Rudy Pudel

    Rudy Pudel

    "Zawsze jest jakieś wyjście,znajdź w sobie siłę i odwagę To jeszcze nie koniec,schowaj białą flagę"

    Visited rooms:
    70

    Planned rooms:
    1

    Level:
    Globetrotter

    Points:
    229

    225
    229 pts
    300

    Go back to full review list

    The Final Exorcism
    The Final Exorcism

    Uratowaaaaani!

    8/30/20 | visit date: 7/21/20

    Solidnie zrobiony pokój. Zagadki wpisane w klimat. Nie ma może jakiegoś "wielkiego łał" , ale ich rozwiązywanie sprawia przyjemność, są logiczne, a przede wszystkim dopracowane techniczne. Wystrój przemyślany, klimatyczny. Całość spójna. W mojej opinii najlepszy pokój Walkout'u

    Overall rating: 9/10

    Customer service: 10/10

    Interior: 9/10

    Difficulty: Medium

    3miasto 44
    3miasto 44

    Nie ze mną te numery, Kassner

    11/10/19 | visit date: 11/9/19

    Trusted review

    Obawiałam się tego pokoju i podchodziłam do niego jak przysłowiowy "pies do jeża". Głównie z dwóch względów. Po pierwsze: poziom ekspercki to jednak nie w kij dmuchał a doświadczenie z poprzedniego pokoju ekipy No Way Out dawało podstawy sądzić, że łatwo to nie będzie . Po drugie: tematyka historyczna nie jest tą, w której czuję się najmocniejsza.
    Jak to często bywa, okazało się jednak, że strach ma wielkie oczy.
    Zagadki są trudne, owszem, ale skonstruowane są bardzo logicznie. Wszystko jest perfekcyjnie wpasowane w fabułę. Pokój jest szczególny jeszcze z jednego względu: nie tylko fabuła, ale również rekwizyty i wystrój są wzorowane na autentycznych przedmiotach związanych z postaciami grającymi główną rolę w rozgrywanej historii. Twórcy naprawdę są zakręceni (pozytywnie) na tym punkcie i odkrywanie tych smaczków, a potem słuchanie o nich to jedna wartości dodanych pokoju. Losy TOW Gryf Pomorski są częścią historii tego regionu i to kolejny bonus, bo ja osobiście bardzo lubię takie lokalne nawiązania.
    Przestrzeń, w której rozszyfrowujemy zagadki jest niewielka, lecz wykorzystana świetnie. Plus za nie budzące wątpliwości oznakowania pozwalające na bezbłędną identyfikację "co do czego".
    Osobiście żałuję trochę ułatwień, które wprowadzili twórcy w wyniku "ogrywania" pokoju (MG opowiadał nam o tym po rozgrywce), chociaż rozumiem powody takich decyzji. I żeby nie było: te "ułatwienia" nie sprawiają, że jest łatwo, nic z tych rzeczy!
    Pokój polecam bardzo, chociaż zdecydowanie dla ekip z pewnym doświadczeniem.

    Overall rating: 10/10

    Customer service: 10/10

    Interior: 10/10

    Difficulty: Hard

    Na ratunek ludzkości
    Na ratunek ludzkości

    Tylko czy my chcemy ratować tę ludzkość?

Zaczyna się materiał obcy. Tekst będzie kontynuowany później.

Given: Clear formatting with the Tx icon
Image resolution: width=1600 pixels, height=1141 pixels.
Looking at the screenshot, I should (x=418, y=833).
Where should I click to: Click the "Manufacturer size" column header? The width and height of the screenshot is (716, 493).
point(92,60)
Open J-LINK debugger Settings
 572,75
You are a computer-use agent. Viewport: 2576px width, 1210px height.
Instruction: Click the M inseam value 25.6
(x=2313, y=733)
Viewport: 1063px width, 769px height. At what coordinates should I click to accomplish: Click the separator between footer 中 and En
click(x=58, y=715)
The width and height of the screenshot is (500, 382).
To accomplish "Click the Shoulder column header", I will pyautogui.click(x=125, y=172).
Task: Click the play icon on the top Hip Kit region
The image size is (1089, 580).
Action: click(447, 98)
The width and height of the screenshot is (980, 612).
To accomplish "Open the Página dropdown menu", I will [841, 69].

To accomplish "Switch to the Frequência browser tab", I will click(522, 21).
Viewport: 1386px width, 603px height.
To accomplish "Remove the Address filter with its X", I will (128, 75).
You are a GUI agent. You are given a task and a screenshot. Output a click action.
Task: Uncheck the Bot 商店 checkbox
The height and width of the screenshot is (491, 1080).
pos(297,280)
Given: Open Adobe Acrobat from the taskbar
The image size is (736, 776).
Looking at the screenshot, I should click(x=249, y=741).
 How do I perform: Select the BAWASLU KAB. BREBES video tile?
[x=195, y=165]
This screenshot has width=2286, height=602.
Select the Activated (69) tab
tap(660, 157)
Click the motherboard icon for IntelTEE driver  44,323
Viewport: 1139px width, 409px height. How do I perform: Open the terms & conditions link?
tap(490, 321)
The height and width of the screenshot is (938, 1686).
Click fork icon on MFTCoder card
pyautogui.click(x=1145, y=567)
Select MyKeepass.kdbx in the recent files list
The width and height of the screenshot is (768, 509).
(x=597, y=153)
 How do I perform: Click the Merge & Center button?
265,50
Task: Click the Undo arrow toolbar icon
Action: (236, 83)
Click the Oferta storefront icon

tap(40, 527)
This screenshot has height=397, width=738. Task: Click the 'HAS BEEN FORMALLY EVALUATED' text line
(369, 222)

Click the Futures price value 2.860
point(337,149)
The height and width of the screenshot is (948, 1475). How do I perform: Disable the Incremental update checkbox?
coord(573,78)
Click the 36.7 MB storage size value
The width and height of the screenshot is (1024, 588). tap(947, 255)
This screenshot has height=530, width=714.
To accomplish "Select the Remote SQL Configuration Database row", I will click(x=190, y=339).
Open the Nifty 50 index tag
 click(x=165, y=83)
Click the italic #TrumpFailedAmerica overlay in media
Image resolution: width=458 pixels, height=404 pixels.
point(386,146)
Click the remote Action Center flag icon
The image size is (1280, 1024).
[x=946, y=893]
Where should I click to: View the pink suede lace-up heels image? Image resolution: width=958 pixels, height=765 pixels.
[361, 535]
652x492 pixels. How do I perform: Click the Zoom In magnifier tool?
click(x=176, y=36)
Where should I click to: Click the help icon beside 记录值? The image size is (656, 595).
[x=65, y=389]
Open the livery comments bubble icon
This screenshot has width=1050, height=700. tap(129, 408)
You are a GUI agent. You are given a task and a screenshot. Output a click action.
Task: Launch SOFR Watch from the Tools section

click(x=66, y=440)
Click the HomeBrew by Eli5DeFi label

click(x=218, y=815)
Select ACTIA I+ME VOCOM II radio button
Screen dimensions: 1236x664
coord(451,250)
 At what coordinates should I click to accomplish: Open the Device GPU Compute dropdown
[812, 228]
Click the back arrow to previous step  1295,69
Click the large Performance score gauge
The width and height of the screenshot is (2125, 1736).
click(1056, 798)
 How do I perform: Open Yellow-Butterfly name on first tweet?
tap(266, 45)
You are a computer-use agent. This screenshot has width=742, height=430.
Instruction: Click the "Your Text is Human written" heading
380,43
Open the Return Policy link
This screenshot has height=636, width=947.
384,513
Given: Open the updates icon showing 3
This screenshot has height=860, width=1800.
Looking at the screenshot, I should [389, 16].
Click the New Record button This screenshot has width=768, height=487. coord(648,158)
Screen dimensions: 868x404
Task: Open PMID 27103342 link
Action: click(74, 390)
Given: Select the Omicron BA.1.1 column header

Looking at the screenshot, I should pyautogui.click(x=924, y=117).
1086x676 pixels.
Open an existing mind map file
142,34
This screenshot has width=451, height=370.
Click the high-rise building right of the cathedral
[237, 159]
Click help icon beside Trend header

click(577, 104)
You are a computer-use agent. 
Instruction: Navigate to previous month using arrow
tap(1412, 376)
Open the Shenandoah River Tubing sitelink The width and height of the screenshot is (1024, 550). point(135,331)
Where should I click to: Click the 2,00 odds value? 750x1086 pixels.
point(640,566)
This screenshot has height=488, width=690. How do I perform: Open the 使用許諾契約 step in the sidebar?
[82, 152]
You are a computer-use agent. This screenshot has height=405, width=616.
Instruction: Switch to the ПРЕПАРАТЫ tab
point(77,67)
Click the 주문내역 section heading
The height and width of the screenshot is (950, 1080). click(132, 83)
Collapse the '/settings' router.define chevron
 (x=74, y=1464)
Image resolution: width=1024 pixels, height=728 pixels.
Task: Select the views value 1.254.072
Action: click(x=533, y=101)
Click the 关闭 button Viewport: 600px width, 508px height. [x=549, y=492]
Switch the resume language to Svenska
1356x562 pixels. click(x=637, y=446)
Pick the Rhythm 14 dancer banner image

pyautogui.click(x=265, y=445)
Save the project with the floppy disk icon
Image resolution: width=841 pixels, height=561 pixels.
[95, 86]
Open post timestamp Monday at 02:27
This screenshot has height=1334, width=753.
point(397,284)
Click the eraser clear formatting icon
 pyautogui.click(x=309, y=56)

    11/4/19 | visit date: 11/3/19

    No w taki sposób to na pewno :-)
    To drugi odwiedzony przez nas pokój rzeszowskiego Lock Ness w ciągu jednego dnia. U Hrabiego tak nam się spodobało, że postanowiliśmy sprawdzić jakiego jeszcze wroga uda się nam pokonać.
    Pokój jest zupełnie inny. I w klimacie i pod względem zagadek. I o ile to pierwsze nie jest zaskakujące porównując obie tematyki, to to drugie przy wielu pokojach tych samych firm nie jest zawsze oczywiste. A tutaj kompletnie inne rozwiązania, zupełnie inne pomysły. Brawo!
    Pokój jest starszego typu, więcej jest rozwiązań klasycznych - kłódkowych, chociaż i innych też nie zabraknie. Znowu podkreślam, bo dla mnie akurat to ważna rzecz, wystrój i zagadki współgrają z fabułą, wszystko tu się "klei" .
    Mimo, iż pokój oceniany jest na łatwiejszy od Draculi, dla nas osobiście trudność pokoi jest porównywalna.
    W trzy osoby dorosłe plus dziesięciolatek poradziliśmy sobie bez problemu, ale z pewnością nie było banalnie.
    Obsługa ponownie zasłużyła na duży plus :-)
    W efekcie, mimo iż z Trójmiasta do Rzeszowa jest kawałek drogi z niecierpliwością czekamy na obiecaną kolejną odsłonę Lock Ness (zawsze będzie pretekst żeby wyskoczyć w Bieszczady :-D)

    Overall rating: 10/10

    Customer service: 10/10

    Interior: 10/10

    Difficulty: Medium

    Count Dracula
    Count Dracula

    Nieustraszeni pogromcy wampira

    11/4/19 | visit date: 11/3/19

    Do Lock Ness zawitaliśmy trochę przypadkiem (choć podobno one nie istnieją ;-)), wracając z weekendowego wypadu w Bieszczady. Na pierwszy ogień (kołek?) poszedł Krwiożerczy Arystokrata. Odpowiedzią na pytanie "czy nam się podobało" niech będzie to, że ponieważ czasu do odjazdu pociągu było jeszcze sporo, odwiedziliśmy drugi pokój rzeszowskiej Strefy Zagadek. Ale o nim w kolejnej recenzji.
    Wizyta w Transylwanii rozpoczęła się ciekawym wprowadzeniem Mistrza Gry. Kiedy zostaliśmy już sami, w jednej z komnat zamku tytułowego Hrabiego, mogliśmy podziwiać wystrój i aranżację. To jeden z dowodów na to, że zrobienie dobrego pokoju nie zawsze musi się wiązać z zaangażowaniem ogromnych sum i efektów. Wystarczy pomysł i serce (i sporo pracy - ale to zawsze w tej branży).
    Nie jest przerażająco (my byliśmy z 10-latkiem i nie zemdlał ;-) ale jest klimatycznie. Zagadki różnorodne, bardzo dobrze wpasowane w fabułę, wystrój i atmosferę pokoju. W trzy dorosłe osoby plus wspomniany młodzieniec daliśmy radę bez większych problemów, aczkolwiek przyznaję rację innym recenzentom, że pokój polecam grupom mającym już pewne doświadczenie. Nam bardzo zagadki pasowały, wszystkie "puzzelki" z satysfakcjonującym kliknięciem szybciutko wskakiwały na miejsce.
    W pokoju wszystko sprawnie działa, nic się nie zacina, nie ma też problemu z kombinowaniem "co do czego". Są kłódki, ale są też "nowoczesne" rozwiązania, które (co ważne) nie psują klimatu "średniowiecznego" zamku.
    Prowadzący to wartość dodana pokoju.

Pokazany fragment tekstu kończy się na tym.